The Cole Smithey Thread

Read/skimmed Cole's little post-Toy Story damage control or whatever.

1- What he (and the second letter) thinks kids can and can't handle is amazing. I was 6 when Batman: The Animated Series came out and in retrospect that had some nightmarish shit in it. Something that still sticks with me to this day is Poison Ivy turning people into these human tree things. Of course discounts any implied death and violence that was fairly regular on the show. Yet I turned out fine. A teddy bear being a douche isn't much.

2- Is the second letter a fan letter? Like really???
 
DrChristianTroy said:
Read/skimmed Cole's little post-Toy Story damage control or whatever.

1- What he (and the second letter) thinks kids can and can't handle is amazing.
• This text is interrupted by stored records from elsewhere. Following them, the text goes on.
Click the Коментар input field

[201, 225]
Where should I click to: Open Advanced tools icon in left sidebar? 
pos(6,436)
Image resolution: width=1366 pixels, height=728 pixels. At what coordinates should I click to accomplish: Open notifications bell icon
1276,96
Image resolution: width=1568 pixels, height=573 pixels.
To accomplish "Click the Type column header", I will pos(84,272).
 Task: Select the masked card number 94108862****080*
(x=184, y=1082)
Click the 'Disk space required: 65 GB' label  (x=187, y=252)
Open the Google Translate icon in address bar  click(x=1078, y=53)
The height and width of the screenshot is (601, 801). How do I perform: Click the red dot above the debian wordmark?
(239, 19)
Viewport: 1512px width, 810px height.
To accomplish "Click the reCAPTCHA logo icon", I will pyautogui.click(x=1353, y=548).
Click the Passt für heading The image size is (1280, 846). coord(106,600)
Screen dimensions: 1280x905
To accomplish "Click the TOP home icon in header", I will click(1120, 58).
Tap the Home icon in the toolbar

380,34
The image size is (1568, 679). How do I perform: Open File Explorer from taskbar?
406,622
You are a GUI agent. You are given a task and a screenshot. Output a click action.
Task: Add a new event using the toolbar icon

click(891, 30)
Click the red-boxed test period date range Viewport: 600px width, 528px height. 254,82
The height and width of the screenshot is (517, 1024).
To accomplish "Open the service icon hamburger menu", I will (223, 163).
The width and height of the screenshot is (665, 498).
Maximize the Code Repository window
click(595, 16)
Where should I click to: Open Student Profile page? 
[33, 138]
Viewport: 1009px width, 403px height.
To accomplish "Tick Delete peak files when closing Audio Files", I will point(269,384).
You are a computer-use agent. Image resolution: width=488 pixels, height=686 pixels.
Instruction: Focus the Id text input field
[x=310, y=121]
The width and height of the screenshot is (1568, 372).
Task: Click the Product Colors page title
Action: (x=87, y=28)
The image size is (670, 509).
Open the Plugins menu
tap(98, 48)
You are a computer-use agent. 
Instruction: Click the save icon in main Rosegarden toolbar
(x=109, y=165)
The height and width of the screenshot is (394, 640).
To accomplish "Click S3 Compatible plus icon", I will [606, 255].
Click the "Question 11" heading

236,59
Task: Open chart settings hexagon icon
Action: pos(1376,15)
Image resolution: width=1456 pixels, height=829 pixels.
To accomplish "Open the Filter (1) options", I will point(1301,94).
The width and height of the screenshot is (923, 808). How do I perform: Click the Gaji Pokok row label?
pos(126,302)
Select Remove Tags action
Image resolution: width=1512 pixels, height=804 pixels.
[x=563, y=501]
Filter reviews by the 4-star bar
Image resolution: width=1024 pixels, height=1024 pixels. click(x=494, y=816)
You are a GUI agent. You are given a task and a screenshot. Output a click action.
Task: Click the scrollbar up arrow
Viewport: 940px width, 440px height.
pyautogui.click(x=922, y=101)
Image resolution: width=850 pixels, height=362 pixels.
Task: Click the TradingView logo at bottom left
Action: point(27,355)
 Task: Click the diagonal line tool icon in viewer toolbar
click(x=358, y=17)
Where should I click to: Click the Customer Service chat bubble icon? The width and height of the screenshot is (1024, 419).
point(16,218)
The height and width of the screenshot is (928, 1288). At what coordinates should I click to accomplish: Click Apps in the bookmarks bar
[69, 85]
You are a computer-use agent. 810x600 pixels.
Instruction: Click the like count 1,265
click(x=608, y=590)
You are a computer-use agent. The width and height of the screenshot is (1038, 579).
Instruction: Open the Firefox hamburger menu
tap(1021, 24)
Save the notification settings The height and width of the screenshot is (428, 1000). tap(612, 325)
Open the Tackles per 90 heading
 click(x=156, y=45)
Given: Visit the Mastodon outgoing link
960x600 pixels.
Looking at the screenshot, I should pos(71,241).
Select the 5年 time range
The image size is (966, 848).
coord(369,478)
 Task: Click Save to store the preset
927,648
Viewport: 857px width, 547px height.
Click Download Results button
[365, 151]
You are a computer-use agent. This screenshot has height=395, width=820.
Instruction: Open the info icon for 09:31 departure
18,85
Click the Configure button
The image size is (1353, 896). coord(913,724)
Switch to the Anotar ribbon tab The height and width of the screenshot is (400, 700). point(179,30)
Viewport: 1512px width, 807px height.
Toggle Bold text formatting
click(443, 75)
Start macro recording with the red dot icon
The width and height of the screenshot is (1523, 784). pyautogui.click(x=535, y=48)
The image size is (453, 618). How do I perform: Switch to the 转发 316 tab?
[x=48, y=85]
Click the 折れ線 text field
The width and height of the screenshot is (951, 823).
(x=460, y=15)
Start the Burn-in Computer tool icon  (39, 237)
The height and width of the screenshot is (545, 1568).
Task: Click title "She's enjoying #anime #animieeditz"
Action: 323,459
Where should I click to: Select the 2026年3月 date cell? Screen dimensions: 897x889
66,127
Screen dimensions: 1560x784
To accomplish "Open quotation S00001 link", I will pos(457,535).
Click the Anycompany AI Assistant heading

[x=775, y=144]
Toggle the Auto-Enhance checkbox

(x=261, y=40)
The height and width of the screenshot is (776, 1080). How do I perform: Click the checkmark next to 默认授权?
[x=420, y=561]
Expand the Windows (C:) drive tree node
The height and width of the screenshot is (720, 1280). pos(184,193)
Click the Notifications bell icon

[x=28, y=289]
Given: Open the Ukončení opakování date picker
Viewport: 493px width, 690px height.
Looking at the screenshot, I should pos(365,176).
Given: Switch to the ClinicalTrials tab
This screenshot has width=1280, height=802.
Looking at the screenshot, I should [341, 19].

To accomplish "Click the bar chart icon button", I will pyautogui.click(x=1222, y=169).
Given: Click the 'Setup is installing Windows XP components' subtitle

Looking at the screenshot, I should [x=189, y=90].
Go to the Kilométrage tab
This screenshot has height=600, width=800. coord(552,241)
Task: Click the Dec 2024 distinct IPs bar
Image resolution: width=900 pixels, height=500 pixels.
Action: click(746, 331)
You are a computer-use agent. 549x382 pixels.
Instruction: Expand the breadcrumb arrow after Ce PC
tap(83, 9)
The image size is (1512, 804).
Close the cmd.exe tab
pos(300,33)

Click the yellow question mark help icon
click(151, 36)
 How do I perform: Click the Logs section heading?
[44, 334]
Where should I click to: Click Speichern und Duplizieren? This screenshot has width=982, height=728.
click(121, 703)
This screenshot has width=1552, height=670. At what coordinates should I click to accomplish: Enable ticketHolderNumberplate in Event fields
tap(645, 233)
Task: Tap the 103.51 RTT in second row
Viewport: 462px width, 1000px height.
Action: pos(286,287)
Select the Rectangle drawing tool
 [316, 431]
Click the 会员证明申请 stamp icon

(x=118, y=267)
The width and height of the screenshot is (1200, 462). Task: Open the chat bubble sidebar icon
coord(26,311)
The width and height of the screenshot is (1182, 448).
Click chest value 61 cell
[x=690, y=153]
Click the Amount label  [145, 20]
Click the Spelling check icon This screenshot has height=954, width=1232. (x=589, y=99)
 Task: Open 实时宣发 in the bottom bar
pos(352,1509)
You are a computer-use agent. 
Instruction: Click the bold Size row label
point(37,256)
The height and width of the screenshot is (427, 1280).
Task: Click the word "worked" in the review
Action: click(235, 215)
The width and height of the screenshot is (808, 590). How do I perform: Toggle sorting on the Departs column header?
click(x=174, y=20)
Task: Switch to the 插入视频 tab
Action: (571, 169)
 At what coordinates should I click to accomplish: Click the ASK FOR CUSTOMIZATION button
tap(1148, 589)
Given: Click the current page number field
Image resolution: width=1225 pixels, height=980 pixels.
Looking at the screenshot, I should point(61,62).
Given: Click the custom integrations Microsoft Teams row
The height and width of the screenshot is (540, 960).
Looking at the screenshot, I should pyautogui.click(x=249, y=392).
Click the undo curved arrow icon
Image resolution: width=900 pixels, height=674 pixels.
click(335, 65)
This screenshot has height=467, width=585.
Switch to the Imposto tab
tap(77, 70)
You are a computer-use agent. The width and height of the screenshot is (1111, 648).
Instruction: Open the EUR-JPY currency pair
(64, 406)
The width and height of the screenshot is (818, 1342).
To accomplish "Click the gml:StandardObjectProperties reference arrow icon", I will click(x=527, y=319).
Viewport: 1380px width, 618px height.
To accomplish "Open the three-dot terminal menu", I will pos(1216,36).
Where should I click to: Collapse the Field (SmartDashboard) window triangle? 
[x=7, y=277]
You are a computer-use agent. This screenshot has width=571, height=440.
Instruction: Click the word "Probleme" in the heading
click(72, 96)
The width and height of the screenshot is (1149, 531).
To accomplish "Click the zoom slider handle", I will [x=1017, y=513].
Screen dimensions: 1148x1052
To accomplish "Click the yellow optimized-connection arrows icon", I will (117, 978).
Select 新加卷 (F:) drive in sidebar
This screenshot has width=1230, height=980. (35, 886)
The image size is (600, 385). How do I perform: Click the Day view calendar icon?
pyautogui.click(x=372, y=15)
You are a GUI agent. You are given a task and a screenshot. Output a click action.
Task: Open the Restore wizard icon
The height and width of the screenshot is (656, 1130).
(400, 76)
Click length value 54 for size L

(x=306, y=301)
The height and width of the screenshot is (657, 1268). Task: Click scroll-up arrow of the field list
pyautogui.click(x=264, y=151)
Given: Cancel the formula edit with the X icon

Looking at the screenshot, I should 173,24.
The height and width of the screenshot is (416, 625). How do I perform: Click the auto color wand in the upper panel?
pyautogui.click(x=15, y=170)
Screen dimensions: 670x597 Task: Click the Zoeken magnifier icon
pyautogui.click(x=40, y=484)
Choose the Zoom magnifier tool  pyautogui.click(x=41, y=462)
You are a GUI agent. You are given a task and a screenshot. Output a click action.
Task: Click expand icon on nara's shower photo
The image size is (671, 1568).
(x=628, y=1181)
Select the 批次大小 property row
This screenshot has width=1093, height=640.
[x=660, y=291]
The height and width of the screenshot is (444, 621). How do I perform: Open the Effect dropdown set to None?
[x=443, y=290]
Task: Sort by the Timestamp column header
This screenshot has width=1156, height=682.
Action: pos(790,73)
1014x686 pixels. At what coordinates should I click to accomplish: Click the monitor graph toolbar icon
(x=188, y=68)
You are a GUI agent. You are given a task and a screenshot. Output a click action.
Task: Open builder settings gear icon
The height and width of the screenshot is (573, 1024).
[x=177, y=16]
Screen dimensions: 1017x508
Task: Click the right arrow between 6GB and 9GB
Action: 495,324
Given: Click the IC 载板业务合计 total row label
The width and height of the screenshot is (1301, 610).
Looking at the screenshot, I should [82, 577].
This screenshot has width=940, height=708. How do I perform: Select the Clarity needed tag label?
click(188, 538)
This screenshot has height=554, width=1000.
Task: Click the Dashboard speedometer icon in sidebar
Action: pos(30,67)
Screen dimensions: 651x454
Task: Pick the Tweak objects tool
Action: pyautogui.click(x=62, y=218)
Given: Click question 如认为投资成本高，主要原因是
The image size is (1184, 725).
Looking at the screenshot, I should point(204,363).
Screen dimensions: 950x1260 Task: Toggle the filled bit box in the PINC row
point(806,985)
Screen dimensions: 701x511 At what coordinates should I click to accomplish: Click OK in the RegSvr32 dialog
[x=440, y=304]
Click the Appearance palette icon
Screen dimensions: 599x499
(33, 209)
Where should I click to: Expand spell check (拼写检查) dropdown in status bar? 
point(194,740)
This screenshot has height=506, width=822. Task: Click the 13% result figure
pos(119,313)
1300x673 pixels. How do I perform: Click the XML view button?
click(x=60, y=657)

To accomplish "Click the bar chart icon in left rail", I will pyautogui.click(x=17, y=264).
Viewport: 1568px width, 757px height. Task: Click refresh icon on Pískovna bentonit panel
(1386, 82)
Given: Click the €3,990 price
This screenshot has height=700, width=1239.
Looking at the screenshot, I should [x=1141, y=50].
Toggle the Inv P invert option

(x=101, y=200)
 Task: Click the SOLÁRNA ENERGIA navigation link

I was 6 when Batman: The Animated Series came out and in retrospect that had some nightmarish shit in it. Something that still sticks with me to this day is Poison Ivy turning people into these human tree things. Of course discounts any implied death and violence that was fairly regular on the show. Yet I turned out fine. A teddy bear being a douche isn't much.

2- Is the second letter a fan letter? Like really???
I grew up watching Shadow Raiders, a show that literally had billions of people dying onscreen in the first five minutes. I think I can handle some toys getting almost burned.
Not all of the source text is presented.